Lou Reed: Phrases & Audio, May possibly 1965 Album Review
3 min read
It’s an archivist’s desire: A single day, dusting a again corner office environment, you find out more of the earlier, lying dormant on a shelf. Just after Lou Reed died in 2013, Laurie Anderson billed Don Fleming and Jason Stern with excavating the 1000’s of recordings, pictures, letters, keepsakes, bar tabs, and credit rating card receipts that comprised Reed’s resourceful daily life. And there, tucked absent guiding some art books, lay a weathered bundle produced out to Lewis Reed in faded blue ballpoint pen. The handwriting was Reed’s very own, and the tackle was his parents’ home at 35 Oakfield Ave. The postmark was May 11, 1965—the day of the mythical, heretofore-unheard initial recording sessions involving Lou Reed and his then-new good friend, John Cale.
Because serious everyday living generally bedevils the neatness of archives, the spindly tiny demo recordings that slipped out of the deal ended up not, in point, built on that epochal working day. Yet, the tunes on the very long-lost reel-to-reel tape seize the early times of John Cale and Lou Reed’s creative partnership. Provided here are the earliest-acknowledged renditions of potential classics like “I’m Waiting around for the Person,” “Pale Blue Eyes,” and “Heroin.” Reed mailed them to himself with a notarized signature as a kind of “poor man’s copyright,” a low-cost and effective way to confirm the tracks on the tape had been, indeed, his.
In other phrases, Words and phrases and Music captures Reed just as he was starting to consider himself seriously as a songwriter. “Words and audio by Lou Reed,” he intones at the commence of every effectiveness, his deadpan concealing the barest hint of bashful satisfaction. As demos frequently are, these recordings are bare and unadorned: just Cale and Reed harmonizing around some rapidly strummed acoustic and a wheezy harmonica. They audio more like a folks duo than the unholy terror of a rock band they would before long turn out to be.
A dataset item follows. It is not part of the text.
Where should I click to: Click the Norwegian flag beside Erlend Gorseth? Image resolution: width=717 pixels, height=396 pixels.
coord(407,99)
On each individual track, you hear Cale and Reed go on fishing expeditions, looking for the darkish and untamable spirits that would quickly occupy their tracks. They understood they were being out there, but they discover them only fitfully. These versions are slight and sly and very simple in some cases, they are unsuccessful to even faucet you on the shoulder. Nothing at all on Words and phrases and Songs redefines or amplifies Reed’s legend. Alternatively, what we get is a photograph, stark and charming. For an artist known for neat and cruel observations, for chopping remarks and misdirections, these recordings display him completely absolutely free from guile. Lewis Reed, unguarded.
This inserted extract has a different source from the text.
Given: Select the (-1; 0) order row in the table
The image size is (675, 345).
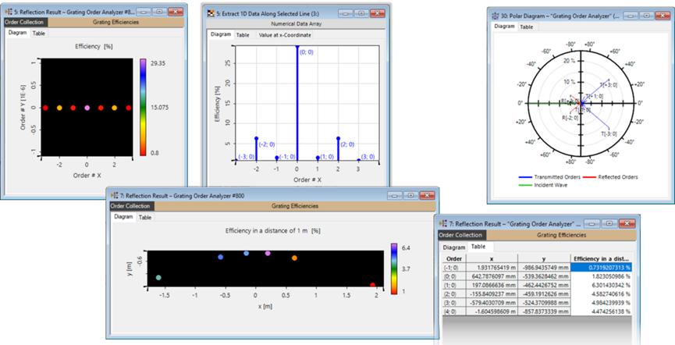Looking at the screenshot, I should [453, 267].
There is no greater illustration of this than in the two versions integrated of “I’m Waiting around for the Person.” The first version opens the set. You listen to Cale and Reed harmonizing in a way they never did again—no bent notes, no howling, no sneering, Reed’s voice breaking into an honest-to-god yodel. They seem like the Weavers or the Kingsmen, and the slouch that Reed would work so challenging to perfect is nowhere in sight. The second edition is even more off, with a harmless clippity-clop knocked out on the guitar’s hollow human body, and the harmonies even a lot more subdued. This narrator doesn’t definitely audio unwell and dirty, extra lifeless than alive, and there is no menace, no menace, to the line “Hey white boy/Whatcha performing uptown?” You can see by the song’s swagger appropriate to its fragile, birdlike bones.